I was diagnosed with Budd Chiari Syndrome at one of my prenatal ultrasounds. My pregnancy was smooth...when you take out the stress of having doctor visits daily. My GI Dr told me if it had been discovered earlier in my pregnancy he would have recommended I terminate. He then suggested I be induced as early as possible. No one had any idea of how my body would react. Would the stress of childbirth put my organs into shock? Would the pressure of pushing cause my liver or spleen to burst? What if I pushed to hard? Could my hert handle being in labor? These things were the last things on MY mind. I just wanted to see my baby boy. I wanted to hold him and thank him for saving my life. I wanted to promise him that I would love him till the day I die. Even if it was that very same day. At 11:44pm, I heard him cry. Happy Birthday Alexander Cruz Munoz. My Guardian Angel.
Two years later, we are celebrating life. I might not be here today if it weren't for him. And obviously he couldn't be here with out me. I will be the first to admit that he is the most stubborn little boy I've ever seen. I'd like to think that with 5 brothers and 5 nephews I'm perfectly skilled in that observation. He is hard headed, a tough guy, he knows what he wants and he knows just how to get it. He has the puppiest of puppy eyes and pout that is straight up irresistible! And at the sweet age of two, he can throw a tantrums like a teenager.

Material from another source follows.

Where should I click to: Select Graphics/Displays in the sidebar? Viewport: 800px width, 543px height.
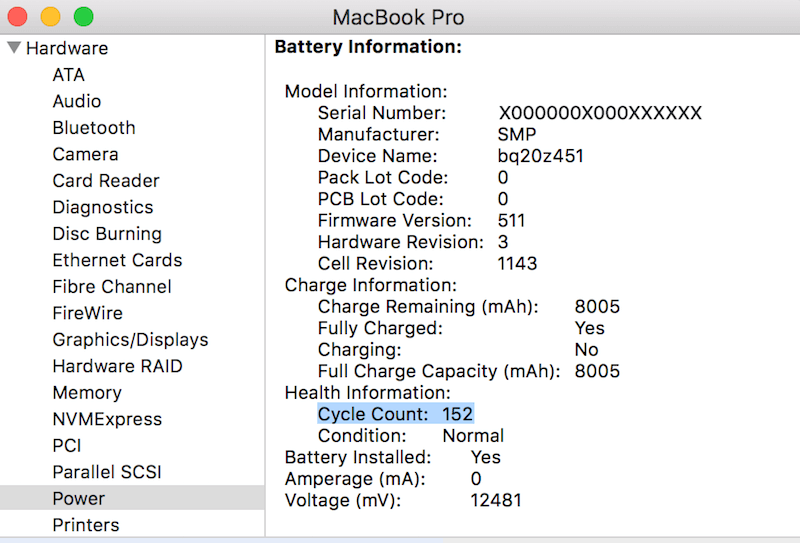(x=131, y=340)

But his hugs and kisses warm my soul. The way his little lips pucker up when he's playing always makes me smile. The fact that he can almost count to ten and loves books makes me so proud. The way he rubs my check when he nurses is something I want to remember forever. He's my little man and I love him more than life itself. The life he has given me.
Happy Birthday baby! Mommy loves you so much. I only hope that I can repay you for what you have given me. I promise to love you and believe in you always. God has blessed me with you. And I will always remember that!